Understanding Audio Data Collection and Model Training for Nicla Voice

The Arduino Nicla Voice tutorial on custom ML models relies on the Record_and_stream example to collect training data. However, this example uses the G.722 codec to encode the audio, which limits the frequency range to approximately 50–7000 Hz.

This raises an important consideration: any model trained on G.722-encoded audio will inherently learn patterns based on this frequency-limited representation. When the model is later deployed and used with raw, unencoded audio input during inference on the Nicla Voice chip, there could be a mismatch that impacts classification accuracy—especially for signals with relevant features outside the G.722 range.

My primary goal is to classify audio signals that extend outside the G.722 bandwidth.

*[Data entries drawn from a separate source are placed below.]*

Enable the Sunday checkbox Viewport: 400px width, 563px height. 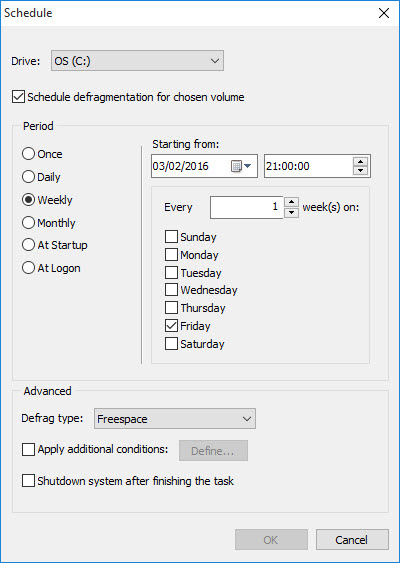pyautogui.click(x=171, y=237)
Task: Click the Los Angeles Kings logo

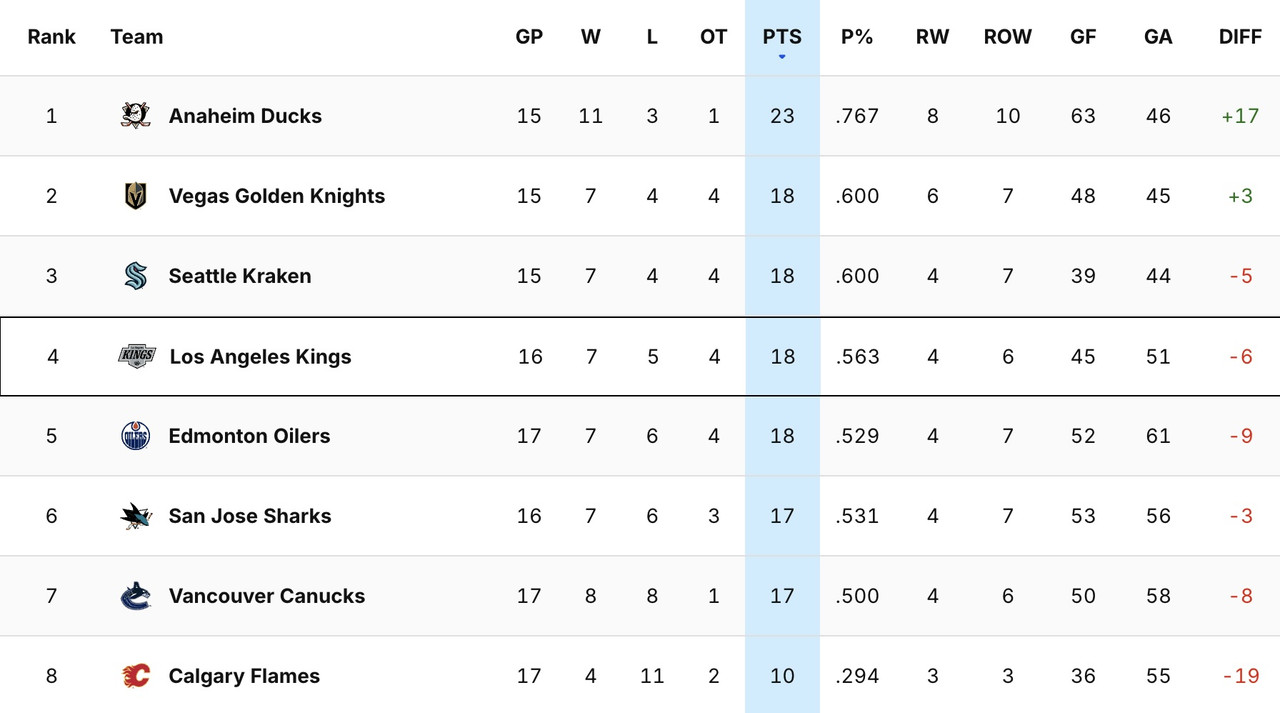Action: [x=137, y=356]
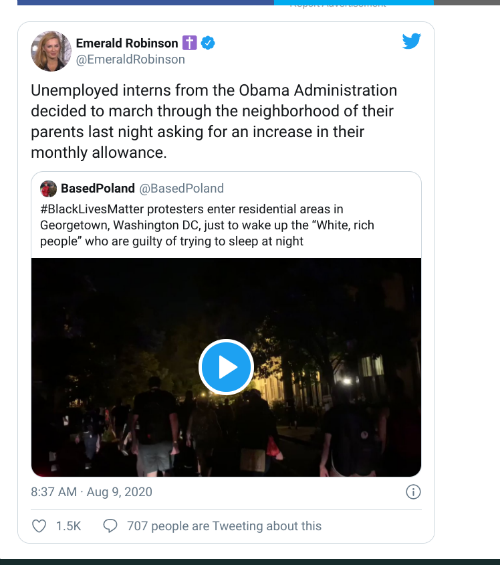Click the tweet info icon
This screenshot has height=565, width=500.
point(413,492)
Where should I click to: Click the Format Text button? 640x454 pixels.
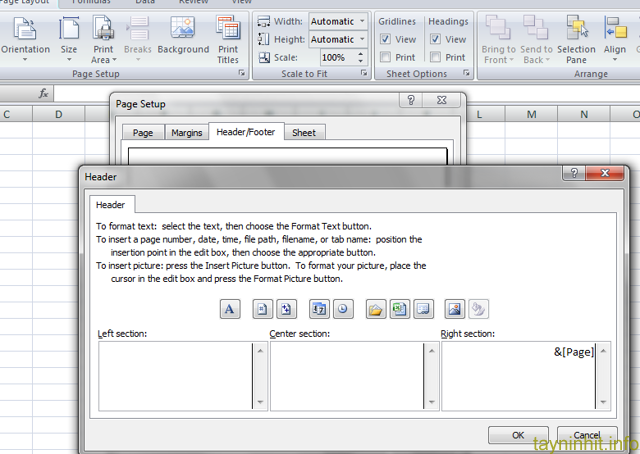point(230,309)
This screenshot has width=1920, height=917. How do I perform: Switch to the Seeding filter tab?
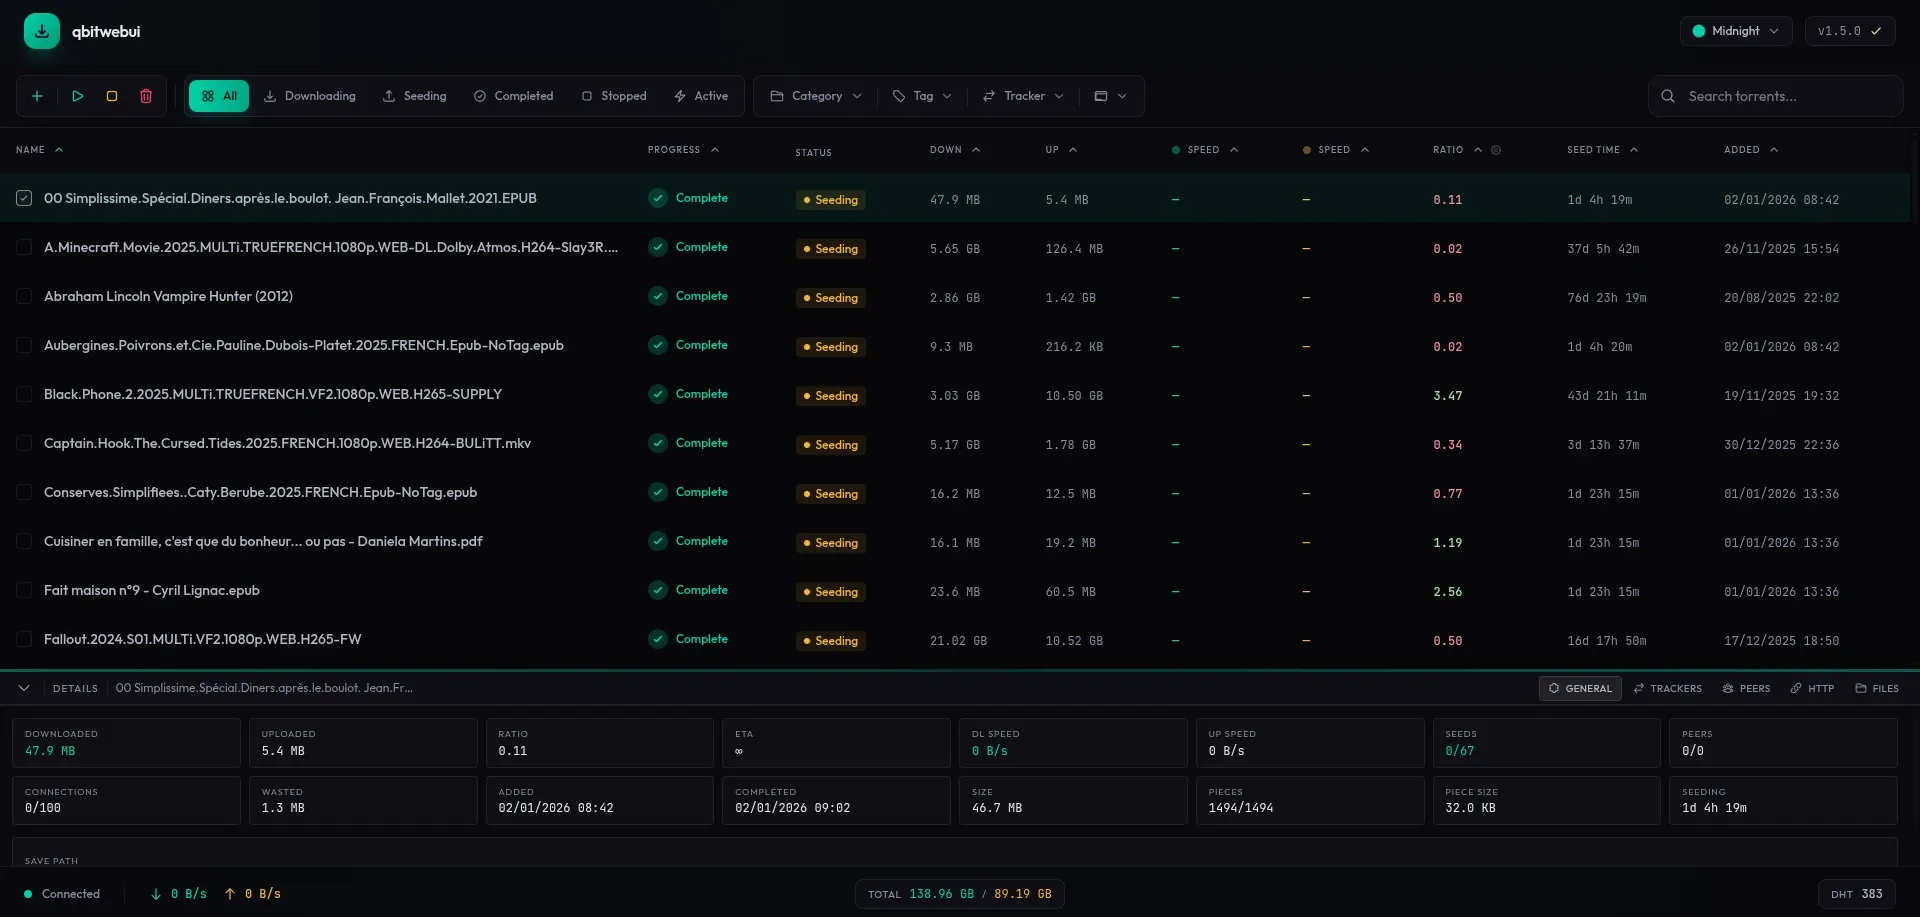click(x=415, y=96)
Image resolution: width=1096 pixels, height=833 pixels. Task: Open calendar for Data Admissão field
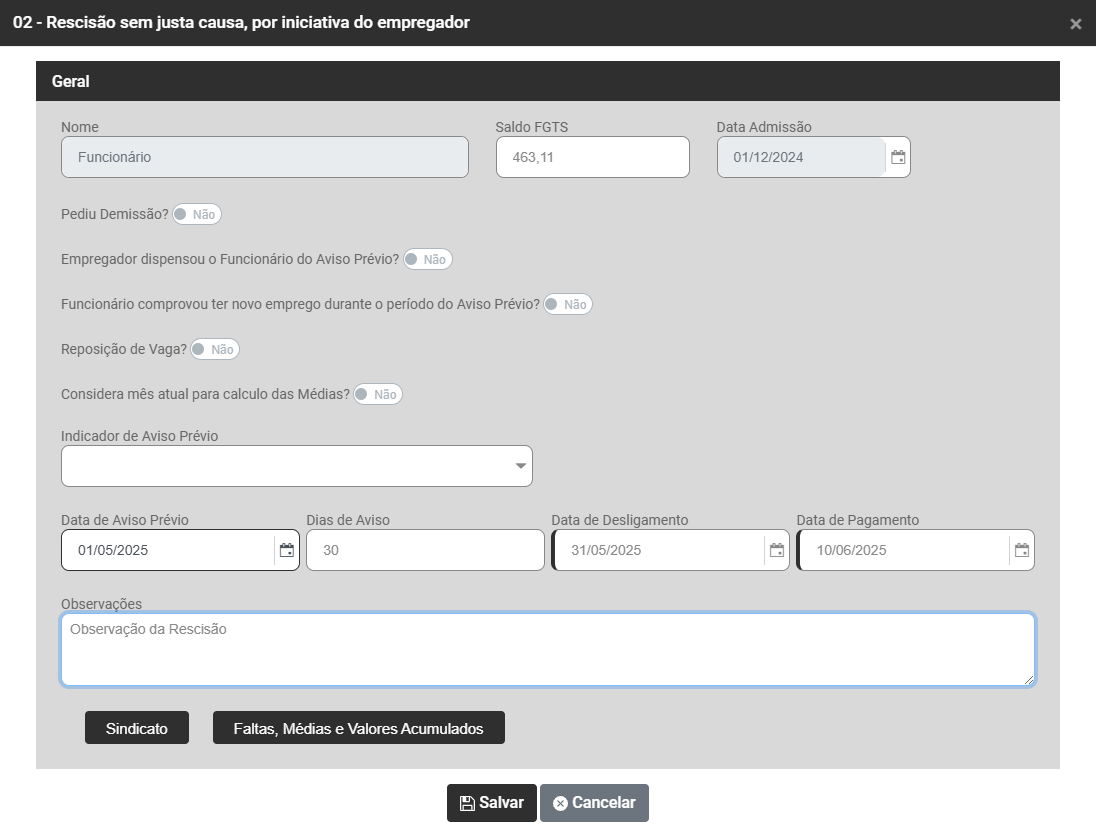pos(898,157)
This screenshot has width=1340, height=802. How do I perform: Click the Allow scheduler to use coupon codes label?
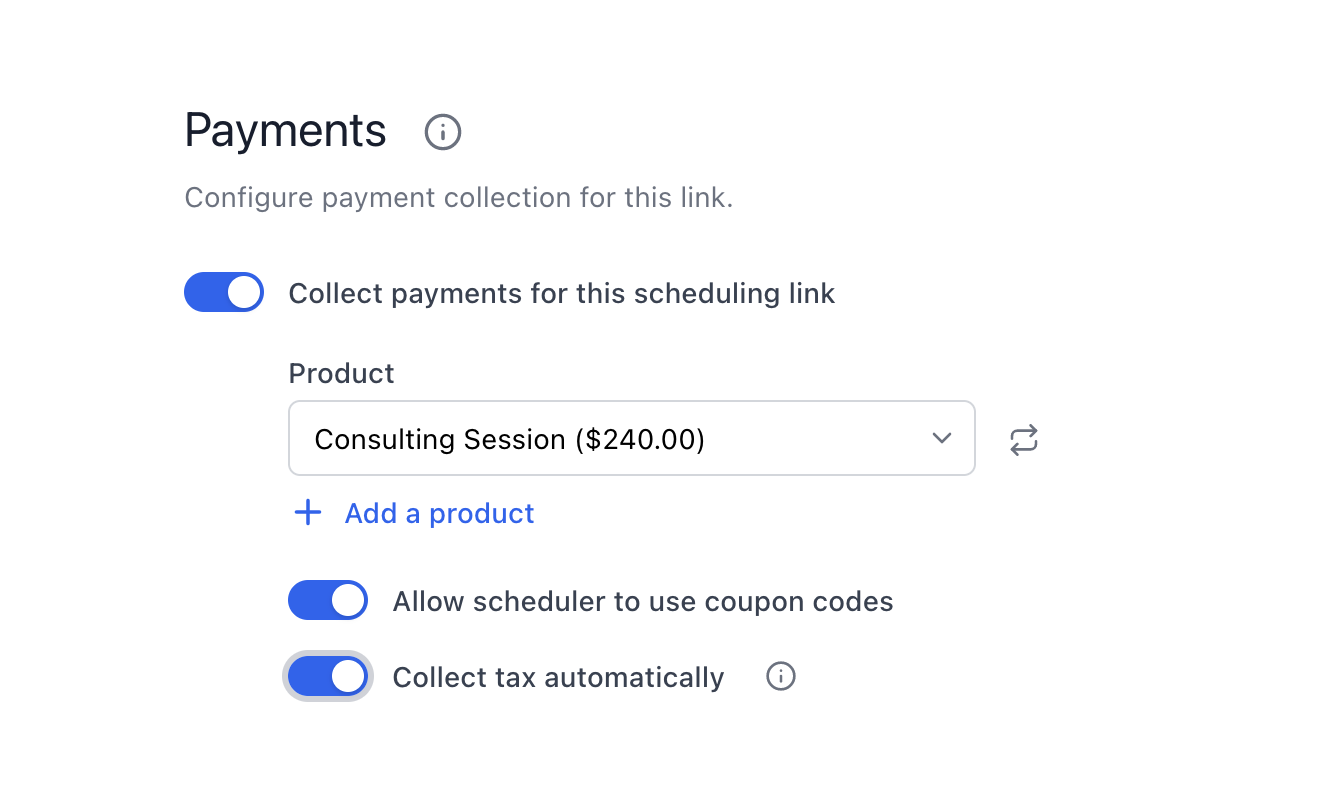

With this in mind, I’m looking for guidance on the best practices for building models that align better with raw audio input on Nicla Voice.

Which approaches would support access or record raw, uncompressed audio data directly from Nicla Voice (For 16-bit PCM, mono, 16 kHz: 16000 samples/sec × 16 bits/sample = 256000 bits/sec = 32 kB/sec ). Currently I'm considering SPI to stream and record raw audio are there simpler alternatives?

Any insights would be greatly appreciated!

The 16 kHz sample rate limits the "raw" bandwidth to 8 kHz. Do you have a good reason to believe that this is significantly different than 7 kHz?

There have been very few posts on this forum regarding the Nicla Voice, and none I've seen reporting success with voice recognition, so you may be on your own.

Yes, I need faint signal detection outside the G.722 range. Will do the SPI then, thanks.